**WORK TO COMPLETE**
The answer must be a single number: how many lines below contain "apps".

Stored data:

************

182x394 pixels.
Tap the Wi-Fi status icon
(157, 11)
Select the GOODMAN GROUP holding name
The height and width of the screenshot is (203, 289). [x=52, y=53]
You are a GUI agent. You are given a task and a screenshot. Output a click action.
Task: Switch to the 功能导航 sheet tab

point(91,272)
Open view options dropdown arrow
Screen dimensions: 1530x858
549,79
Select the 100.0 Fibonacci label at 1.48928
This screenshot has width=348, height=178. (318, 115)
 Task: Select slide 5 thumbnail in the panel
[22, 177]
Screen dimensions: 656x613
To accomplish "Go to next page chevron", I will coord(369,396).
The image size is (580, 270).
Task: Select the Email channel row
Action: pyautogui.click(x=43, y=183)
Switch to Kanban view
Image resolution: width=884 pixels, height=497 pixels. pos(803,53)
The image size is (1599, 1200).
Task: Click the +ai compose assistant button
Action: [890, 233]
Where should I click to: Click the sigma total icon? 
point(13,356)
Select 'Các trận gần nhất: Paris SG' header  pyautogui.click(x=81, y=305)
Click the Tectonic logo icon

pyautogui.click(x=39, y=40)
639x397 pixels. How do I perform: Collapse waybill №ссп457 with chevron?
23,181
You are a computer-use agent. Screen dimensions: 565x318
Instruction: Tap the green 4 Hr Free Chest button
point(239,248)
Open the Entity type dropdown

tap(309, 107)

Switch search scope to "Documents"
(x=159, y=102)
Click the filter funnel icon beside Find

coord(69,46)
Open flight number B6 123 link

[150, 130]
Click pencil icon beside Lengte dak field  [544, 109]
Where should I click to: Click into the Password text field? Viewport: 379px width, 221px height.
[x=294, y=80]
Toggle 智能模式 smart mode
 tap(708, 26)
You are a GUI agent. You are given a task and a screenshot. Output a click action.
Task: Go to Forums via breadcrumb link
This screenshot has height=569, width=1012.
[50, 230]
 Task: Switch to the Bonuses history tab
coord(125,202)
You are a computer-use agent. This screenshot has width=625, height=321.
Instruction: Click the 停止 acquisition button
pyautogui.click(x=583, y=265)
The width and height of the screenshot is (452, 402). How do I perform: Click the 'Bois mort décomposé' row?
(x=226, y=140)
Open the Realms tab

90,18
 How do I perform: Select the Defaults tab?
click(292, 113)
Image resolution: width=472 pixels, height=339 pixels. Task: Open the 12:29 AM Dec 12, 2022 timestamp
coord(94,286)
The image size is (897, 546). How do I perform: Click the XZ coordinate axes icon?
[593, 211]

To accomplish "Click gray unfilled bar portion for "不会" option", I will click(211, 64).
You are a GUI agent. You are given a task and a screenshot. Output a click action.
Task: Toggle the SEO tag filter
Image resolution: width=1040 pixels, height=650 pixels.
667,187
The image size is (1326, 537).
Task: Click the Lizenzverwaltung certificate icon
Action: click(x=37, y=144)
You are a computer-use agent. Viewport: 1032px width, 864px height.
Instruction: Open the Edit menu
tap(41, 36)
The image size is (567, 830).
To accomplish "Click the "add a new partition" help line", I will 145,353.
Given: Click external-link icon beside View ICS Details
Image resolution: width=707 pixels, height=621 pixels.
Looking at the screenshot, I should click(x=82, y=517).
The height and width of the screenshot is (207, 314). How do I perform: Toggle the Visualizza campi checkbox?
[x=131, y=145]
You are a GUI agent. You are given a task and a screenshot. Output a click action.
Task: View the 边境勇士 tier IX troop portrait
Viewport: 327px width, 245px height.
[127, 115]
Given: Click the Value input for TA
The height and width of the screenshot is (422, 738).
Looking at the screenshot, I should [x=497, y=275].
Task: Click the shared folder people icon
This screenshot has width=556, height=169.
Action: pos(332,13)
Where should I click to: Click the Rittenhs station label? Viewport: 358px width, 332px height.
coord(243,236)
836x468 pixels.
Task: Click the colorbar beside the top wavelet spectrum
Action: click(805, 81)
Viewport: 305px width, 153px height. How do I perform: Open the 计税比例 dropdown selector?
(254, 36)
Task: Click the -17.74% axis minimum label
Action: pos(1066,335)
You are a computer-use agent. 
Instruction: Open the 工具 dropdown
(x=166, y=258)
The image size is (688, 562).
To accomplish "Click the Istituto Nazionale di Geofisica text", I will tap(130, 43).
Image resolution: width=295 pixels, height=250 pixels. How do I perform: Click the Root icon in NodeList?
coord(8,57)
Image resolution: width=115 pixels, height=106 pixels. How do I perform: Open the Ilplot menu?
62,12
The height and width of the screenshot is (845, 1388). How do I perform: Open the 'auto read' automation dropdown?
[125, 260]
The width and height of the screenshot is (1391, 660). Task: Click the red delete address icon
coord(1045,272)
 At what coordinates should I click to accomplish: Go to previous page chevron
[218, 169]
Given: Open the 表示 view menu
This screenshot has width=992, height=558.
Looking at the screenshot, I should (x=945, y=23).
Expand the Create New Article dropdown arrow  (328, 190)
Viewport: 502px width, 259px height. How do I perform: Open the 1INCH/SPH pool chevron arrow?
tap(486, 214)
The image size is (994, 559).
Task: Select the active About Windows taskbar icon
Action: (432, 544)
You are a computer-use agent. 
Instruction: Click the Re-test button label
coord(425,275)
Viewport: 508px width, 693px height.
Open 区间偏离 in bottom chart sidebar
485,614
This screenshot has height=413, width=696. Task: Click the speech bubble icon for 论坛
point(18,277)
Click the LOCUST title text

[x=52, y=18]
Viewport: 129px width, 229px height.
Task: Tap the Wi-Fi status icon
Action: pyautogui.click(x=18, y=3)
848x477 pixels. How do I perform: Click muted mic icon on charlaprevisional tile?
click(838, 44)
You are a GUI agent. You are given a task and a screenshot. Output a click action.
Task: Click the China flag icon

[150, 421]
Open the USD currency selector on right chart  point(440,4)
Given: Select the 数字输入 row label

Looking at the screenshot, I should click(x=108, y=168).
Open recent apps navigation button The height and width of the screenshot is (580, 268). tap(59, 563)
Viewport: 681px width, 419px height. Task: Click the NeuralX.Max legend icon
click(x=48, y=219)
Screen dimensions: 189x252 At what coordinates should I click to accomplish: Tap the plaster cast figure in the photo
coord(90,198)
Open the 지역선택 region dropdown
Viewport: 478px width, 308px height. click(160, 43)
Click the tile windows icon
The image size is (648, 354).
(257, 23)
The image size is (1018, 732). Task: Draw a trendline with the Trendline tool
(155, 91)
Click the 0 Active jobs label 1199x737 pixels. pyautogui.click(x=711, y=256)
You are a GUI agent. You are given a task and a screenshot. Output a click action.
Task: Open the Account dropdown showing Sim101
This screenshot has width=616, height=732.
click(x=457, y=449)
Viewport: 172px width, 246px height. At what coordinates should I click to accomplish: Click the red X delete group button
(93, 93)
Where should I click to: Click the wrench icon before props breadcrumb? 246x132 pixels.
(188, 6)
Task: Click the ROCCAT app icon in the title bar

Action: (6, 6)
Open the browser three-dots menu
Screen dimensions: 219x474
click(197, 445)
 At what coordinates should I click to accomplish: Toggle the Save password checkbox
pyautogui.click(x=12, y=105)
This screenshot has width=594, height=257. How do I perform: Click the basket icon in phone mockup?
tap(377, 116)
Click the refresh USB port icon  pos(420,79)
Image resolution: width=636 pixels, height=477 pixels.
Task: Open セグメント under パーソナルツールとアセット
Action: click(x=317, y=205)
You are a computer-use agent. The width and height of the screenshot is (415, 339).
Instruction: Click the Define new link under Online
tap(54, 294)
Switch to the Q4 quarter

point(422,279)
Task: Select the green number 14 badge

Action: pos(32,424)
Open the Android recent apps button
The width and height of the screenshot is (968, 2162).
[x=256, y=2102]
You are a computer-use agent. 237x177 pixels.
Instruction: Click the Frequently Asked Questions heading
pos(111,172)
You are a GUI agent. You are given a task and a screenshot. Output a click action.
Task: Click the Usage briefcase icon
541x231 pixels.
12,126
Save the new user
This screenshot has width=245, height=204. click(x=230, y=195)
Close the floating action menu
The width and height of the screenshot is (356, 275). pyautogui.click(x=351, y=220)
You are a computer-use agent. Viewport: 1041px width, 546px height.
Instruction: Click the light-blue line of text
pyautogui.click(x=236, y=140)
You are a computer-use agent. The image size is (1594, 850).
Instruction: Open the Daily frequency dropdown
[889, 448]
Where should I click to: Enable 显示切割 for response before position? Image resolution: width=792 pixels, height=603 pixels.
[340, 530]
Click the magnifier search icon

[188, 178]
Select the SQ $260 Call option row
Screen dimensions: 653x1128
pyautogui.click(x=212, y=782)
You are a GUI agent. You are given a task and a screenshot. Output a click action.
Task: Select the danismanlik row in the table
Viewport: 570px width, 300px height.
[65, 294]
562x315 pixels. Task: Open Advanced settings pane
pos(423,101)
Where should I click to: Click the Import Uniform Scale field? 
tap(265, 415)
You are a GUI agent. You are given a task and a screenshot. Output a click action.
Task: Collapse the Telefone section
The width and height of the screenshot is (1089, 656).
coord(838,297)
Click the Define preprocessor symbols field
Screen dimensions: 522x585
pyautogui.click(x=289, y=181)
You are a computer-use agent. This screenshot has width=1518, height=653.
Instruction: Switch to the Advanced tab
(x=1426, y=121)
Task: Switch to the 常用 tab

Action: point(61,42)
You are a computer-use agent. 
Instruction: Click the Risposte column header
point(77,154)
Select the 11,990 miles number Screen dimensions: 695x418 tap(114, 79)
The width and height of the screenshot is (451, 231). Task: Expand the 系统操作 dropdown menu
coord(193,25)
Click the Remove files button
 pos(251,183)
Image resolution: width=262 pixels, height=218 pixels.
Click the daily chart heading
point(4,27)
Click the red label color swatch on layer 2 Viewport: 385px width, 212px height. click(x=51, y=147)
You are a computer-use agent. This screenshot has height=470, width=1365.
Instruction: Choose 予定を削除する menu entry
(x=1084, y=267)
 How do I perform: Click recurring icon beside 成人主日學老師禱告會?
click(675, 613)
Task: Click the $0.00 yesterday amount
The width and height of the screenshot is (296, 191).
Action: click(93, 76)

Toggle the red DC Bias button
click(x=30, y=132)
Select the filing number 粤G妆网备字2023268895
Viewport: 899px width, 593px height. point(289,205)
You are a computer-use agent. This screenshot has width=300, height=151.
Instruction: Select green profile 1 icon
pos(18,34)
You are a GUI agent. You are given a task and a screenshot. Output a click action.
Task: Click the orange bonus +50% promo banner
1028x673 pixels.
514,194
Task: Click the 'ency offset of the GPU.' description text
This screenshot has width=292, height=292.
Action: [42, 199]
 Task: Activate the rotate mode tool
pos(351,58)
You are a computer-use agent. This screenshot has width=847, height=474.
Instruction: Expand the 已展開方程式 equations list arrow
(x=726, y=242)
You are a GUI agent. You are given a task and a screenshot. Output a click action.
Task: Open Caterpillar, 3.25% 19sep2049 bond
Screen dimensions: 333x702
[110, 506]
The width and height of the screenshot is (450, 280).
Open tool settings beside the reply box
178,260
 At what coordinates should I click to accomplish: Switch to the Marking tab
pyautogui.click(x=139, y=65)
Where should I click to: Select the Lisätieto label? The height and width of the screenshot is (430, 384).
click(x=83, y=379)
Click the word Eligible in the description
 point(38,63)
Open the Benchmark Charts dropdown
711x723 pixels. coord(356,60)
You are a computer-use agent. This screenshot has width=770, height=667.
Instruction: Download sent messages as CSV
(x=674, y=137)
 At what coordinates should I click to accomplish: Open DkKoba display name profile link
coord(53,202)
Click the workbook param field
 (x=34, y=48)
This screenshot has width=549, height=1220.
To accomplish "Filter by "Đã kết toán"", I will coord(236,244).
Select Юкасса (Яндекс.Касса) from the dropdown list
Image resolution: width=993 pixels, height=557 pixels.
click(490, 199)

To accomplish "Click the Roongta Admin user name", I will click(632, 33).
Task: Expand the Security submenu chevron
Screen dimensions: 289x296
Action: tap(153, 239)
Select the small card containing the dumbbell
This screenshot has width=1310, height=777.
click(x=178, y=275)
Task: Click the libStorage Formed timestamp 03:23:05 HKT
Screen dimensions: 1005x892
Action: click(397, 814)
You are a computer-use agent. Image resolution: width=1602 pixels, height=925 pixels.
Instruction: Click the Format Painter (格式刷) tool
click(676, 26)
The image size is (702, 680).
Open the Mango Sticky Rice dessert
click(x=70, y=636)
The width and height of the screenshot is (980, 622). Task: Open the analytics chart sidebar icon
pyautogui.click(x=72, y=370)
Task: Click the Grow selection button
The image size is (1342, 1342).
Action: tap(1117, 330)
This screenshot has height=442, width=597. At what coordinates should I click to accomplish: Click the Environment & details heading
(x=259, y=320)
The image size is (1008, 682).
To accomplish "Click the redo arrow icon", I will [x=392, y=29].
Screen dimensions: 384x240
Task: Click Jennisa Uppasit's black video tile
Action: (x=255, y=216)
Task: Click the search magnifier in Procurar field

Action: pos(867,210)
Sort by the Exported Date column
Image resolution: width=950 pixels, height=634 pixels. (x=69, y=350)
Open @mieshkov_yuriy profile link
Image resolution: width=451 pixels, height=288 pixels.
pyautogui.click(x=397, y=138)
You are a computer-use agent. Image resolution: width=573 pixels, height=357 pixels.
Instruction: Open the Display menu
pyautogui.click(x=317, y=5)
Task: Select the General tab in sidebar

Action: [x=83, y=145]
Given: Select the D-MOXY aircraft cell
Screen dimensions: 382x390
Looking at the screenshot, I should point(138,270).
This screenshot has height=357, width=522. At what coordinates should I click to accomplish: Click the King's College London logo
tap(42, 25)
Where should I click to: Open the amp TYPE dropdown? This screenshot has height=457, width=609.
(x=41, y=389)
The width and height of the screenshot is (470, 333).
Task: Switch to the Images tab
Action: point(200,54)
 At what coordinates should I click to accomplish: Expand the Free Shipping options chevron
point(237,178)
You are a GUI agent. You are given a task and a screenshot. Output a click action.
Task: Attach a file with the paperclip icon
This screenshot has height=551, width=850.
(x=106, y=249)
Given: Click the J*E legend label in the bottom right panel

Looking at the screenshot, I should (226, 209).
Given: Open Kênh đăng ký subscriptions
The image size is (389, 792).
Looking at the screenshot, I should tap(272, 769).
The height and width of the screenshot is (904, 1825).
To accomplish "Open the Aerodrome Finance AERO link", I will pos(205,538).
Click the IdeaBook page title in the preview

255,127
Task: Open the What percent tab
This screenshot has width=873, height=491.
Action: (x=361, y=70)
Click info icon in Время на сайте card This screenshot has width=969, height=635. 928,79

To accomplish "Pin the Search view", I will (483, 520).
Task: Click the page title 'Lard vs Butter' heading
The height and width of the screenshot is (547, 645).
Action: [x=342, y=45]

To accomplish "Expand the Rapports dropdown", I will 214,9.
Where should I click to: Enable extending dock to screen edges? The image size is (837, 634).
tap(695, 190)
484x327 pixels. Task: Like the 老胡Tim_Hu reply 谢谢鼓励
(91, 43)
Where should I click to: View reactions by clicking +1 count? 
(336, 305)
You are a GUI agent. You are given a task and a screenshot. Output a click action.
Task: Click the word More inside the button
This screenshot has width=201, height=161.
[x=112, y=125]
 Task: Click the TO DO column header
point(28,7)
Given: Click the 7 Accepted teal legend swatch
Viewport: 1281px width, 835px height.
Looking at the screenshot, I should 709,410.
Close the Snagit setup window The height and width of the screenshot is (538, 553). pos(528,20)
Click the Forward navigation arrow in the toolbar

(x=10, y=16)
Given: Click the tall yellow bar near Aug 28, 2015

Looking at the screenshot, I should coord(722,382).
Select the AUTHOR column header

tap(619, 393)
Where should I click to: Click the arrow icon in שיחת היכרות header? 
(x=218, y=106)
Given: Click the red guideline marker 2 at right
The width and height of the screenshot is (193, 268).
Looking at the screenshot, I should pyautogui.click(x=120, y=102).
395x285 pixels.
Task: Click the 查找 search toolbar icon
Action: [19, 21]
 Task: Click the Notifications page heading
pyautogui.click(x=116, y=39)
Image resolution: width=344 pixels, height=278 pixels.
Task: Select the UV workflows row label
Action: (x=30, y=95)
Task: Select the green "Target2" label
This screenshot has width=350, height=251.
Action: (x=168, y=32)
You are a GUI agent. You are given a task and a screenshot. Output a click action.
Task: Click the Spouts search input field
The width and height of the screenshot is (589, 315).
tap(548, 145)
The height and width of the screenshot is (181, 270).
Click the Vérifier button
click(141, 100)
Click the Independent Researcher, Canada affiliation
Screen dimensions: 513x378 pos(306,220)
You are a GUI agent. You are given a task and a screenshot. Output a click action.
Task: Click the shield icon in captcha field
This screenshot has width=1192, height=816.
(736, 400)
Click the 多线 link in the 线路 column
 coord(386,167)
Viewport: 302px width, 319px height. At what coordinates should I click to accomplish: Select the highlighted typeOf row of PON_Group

************

**SOLUTION FOR THIS PROBLEM**
2